Determine the number of lines in the listing that include the string "computer"; the reply consists of that number only.

+++ Data supplied

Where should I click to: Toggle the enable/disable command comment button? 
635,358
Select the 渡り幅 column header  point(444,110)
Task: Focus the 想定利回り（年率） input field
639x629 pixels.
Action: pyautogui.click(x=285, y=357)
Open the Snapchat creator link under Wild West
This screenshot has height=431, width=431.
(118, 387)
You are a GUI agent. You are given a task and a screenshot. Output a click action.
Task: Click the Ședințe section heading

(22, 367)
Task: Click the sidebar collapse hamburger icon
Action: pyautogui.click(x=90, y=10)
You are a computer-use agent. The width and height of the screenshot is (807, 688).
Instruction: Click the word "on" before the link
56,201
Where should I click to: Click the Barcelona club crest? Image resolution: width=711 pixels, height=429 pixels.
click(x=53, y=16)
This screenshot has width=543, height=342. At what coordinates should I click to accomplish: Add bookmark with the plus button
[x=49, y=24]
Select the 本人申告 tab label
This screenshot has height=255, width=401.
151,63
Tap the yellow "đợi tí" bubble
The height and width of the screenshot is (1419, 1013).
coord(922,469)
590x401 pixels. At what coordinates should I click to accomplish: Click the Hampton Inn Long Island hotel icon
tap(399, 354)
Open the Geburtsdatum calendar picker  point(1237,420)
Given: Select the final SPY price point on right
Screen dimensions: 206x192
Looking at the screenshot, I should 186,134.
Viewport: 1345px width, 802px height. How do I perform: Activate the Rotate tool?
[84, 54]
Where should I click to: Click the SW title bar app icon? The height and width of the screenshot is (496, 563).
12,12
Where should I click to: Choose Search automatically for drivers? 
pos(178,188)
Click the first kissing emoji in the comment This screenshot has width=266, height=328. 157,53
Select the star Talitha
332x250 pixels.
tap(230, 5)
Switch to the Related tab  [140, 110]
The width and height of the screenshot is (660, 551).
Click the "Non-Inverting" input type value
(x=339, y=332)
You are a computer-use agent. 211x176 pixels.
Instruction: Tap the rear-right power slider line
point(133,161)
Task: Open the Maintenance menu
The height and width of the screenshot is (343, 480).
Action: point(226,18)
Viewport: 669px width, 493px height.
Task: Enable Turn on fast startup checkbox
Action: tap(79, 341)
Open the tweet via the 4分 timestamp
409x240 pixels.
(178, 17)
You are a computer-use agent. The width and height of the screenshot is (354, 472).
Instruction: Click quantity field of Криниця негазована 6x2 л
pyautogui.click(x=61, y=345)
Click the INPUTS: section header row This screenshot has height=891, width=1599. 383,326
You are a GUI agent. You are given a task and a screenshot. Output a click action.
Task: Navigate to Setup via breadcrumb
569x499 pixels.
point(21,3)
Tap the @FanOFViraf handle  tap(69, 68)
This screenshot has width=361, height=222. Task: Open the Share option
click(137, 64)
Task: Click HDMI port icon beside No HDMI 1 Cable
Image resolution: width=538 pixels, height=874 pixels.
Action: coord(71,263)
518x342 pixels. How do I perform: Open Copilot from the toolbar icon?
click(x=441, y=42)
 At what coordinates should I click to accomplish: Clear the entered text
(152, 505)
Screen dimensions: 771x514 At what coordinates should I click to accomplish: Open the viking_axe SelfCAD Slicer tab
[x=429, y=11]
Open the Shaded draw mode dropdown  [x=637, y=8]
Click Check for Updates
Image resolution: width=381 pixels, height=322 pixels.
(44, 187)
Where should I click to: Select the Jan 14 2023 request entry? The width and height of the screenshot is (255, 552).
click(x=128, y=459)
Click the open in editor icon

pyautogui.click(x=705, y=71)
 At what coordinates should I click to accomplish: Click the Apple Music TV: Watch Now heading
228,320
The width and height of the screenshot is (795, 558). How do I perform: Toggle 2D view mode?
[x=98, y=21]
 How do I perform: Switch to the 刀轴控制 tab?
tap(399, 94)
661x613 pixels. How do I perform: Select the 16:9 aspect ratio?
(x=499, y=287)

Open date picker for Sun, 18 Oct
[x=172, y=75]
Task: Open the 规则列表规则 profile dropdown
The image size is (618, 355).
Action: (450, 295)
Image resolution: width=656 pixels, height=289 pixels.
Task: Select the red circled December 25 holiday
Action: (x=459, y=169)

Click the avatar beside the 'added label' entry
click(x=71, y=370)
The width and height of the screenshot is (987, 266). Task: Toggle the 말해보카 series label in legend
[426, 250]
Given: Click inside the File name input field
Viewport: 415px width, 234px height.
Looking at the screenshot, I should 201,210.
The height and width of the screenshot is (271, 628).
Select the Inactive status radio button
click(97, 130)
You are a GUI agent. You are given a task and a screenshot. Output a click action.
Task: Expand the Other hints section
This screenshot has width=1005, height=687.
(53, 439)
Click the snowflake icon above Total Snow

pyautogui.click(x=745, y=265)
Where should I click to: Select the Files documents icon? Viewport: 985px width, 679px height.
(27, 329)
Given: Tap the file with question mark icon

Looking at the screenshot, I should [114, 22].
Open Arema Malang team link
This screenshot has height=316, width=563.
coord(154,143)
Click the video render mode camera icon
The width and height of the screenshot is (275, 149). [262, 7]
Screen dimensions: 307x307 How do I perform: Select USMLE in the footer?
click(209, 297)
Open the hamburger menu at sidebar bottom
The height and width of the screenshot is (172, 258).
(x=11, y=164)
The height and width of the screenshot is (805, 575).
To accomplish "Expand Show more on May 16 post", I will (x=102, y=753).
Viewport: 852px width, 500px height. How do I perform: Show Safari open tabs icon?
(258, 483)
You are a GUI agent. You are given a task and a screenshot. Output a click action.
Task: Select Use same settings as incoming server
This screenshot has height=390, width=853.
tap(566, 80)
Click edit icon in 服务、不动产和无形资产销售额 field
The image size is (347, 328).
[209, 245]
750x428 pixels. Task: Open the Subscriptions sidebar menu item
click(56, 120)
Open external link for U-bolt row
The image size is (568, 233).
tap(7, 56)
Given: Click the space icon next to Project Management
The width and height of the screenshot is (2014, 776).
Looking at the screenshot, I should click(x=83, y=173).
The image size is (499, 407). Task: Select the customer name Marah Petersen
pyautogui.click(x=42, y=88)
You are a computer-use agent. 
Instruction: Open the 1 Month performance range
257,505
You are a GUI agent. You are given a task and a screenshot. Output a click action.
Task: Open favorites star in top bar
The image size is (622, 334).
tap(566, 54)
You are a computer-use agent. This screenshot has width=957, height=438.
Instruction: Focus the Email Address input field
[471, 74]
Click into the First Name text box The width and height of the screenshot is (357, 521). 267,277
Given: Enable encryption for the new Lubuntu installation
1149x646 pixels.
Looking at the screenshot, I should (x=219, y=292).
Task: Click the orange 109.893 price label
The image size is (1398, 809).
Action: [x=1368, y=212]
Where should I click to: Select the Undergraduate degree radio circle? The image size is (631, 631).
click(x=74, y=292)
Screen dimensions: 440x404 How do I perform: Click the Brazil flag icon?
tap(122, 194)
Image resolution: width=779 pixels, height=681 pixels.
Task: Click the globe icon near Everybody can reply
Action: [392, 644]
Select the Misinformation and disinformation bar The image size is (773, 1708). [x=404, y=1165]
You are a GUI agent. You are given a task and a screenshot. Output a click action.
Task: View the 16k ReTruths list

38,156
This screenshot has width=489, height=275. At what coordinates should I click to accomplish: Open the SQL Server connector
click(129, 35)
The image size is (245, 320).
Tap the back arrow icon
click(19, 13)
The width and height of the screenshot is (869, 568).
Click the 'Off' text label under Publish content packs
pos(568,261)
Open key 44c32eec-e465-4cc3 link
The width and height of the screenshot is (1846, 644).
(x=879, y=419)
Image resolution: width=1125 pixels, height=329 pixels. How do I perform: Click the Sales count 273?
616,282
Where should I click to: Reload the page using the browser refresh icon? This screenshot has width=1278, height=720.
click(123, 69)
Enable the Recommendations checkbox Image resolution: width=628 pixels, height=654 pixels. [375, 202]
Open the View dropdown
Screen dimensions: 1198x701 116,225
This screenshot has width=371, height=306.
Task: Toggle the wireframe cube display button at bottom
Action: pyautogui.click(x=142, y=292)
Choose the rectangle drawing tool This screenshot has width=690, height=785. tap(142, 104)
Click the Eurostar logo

++++++

> _Written reply_
5